Text excerpt Start Marker

Richmond, Va.—This morning, a three-judge panel of the 4th U.S. Circuit Court of Appeals reinstated a major constitutional challenge to a Virginia law that prevents doctors from offering safe and accepted healthcare options to the state’s residents.
The lawsuit, brought by the Institute for Justice (IJ) on behalf of a coalition of medical professionals, is a challenge to Virginia’s medical certificate-of-need program, which makes it illegal to offer new medical services or purchase certain types of medical equipment without first obtaining a special permission slip from the government.
“Certificate-of-need programs like Virginia’s are nothing more than certificates of monopoly for favored businesses,” explained IJ Senior Attorney Robert McNamara. “Today’s victory will allow us to prove that this requirement has nothing to do with public health or safety. Virginia doesn’t mind our clients providing these services; it just minds them working for themselves.”
Under Virginia’s program, licensed medical professionals who want to invest their own money to offer new services must first persuade government officials that their new services will be “needed”—and they must do so in a process that verges on full-blown litigation in which existing businesses are allowed to participate and oppose new competition. This process can take several years and cost hundreds of thousands of dollars and frequently results in new services not being allowed to enter Virginia at all.
On June 5, 2012, IJ filed suit on behalf of a group of medical professionals, including Dr. Mark Baumel, a physician and entrepreneur who is trying to bring an innovative colon-cancer screening and treatment service to Virginia, and Dr. Mark Monteferrante, the head of Progressive Radiology, a team of Virginia-licensed radiologists who are barred by the law from opening an office to treat their patients in the state. The lawsuit alleged that Virginia’s requirement violated the Commerce Clause of the United States Constitution, which prevents states from discriminating against or unduly burdening interstate commerce, including interstate commerce in medicine. A federal district judge disagreed, however, and threw the case out of court on September 14, 2012.
Today’s decision makes clear that the case should never have been dismissed: “The district court gave a serious claim the back of its hand,” wrote Circuit Judge J. Harvie Wilkinson III. “This was error.”

Text excerpt End Marker

=== Check your understanding ===
1. In the text on Virginia's certificate-of-need law, why is the approval process for new medical services said to verge on full-blown litigation? Answer in one to three sentences.
2. According to the text on Virginia's certificate-of-need law, on what date did a federal district judge throw the case out of court?
3. Please return the passage of the text on Virginia's certificate-of-need law between "The lawsuit, brought" and "from the government.", inclusive.
Nothing in the data that follows is needed.

Supplied data Start Marker

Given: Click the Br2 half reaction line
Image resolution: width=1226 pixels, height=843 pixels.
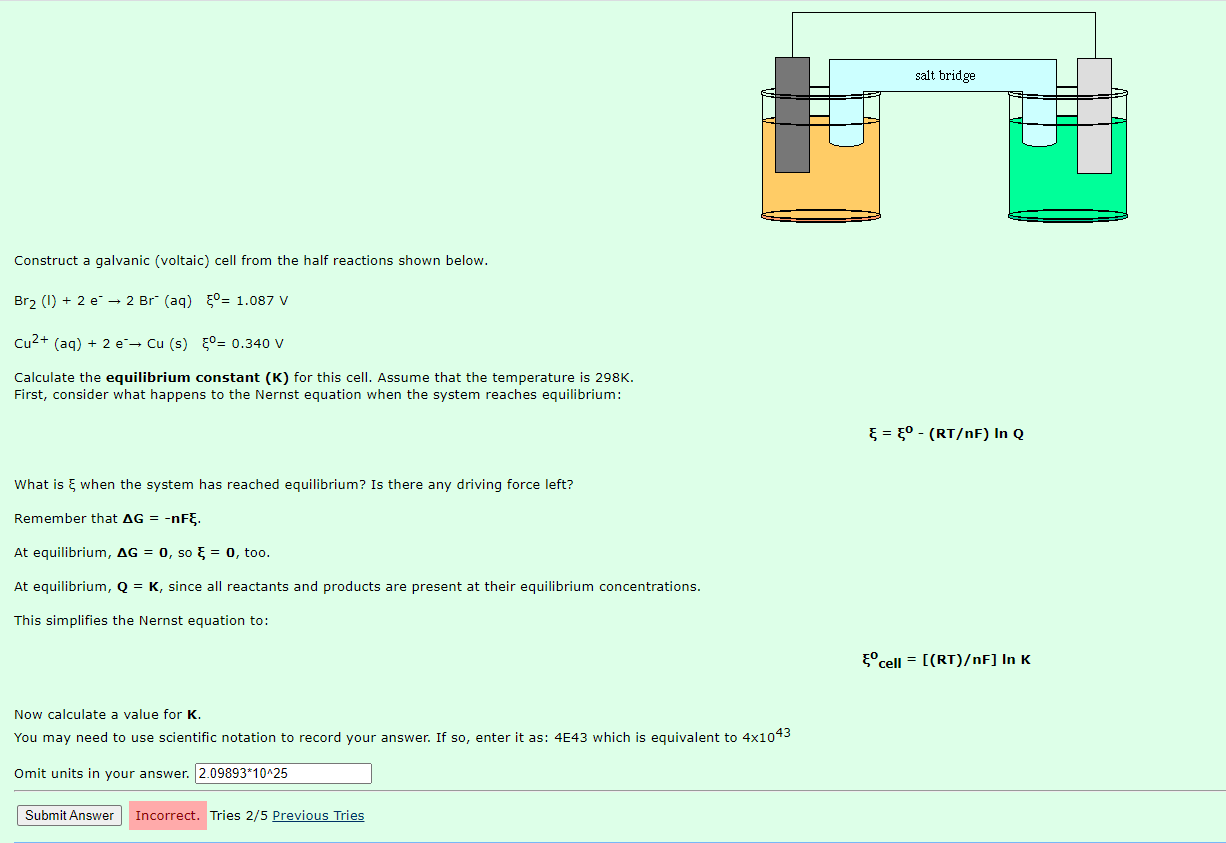Looking at the screenshot, I should click(x=150, y=299).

Supplied data End Marker

=== Answers to the problems ===
1. It verges on full-blown litigation because existing businesses are allowed to take part in the process and oppose new competition.

2. September 14, 2012.

3.
The lawsuit, brought by the Institute for Justice (IJ) on behalf of a coalition of medical professionals, is a challenge to Virginia’s medical certificate-of-need program, which makes it illegal to offer new medical services or purchase certain types of medical equipment without first obtaining a special permission slip from the government.